▶ PROBLEM DESCRIPTION: The material below holds a span beginning at the line with "Open the hamburger menu icon" and ending at the line with "Click into the". Quote that span exactly, both ends included, and only that span.
- Opening Delimiter -
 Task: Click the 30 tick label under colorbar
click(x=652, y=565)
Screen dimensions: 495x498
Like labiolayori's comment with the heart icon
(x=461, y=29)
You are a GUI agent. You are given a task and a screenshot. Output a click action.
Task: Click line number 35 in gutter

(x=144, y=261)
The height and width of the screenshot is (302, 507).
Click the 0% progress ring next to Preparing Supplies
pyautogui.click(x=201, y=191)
- Closing Delimiter -
- Opening Delimiter -
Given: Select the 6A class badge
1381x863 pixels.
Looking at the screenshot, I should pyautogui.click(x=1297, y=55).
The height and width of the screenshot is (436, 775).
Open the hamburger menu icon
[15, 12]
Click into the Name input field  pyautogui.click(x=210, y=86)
- Closing Delimiter -
- Opening Delimiter -
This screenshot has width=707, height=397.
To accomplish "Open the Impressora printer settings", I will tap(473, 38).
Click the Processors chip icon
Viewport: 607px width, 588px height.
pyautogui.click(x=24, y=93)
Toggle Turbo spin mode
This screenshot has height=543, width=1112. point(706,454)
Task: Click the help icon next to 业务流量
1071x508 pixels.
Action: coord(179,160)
- Closing Delimiter -
▶ PROBLEM SOLUTION:
Open the hamburger menu icon
[15, 12]
Click into the Name input field  pyautogui.click(x=210, y=86)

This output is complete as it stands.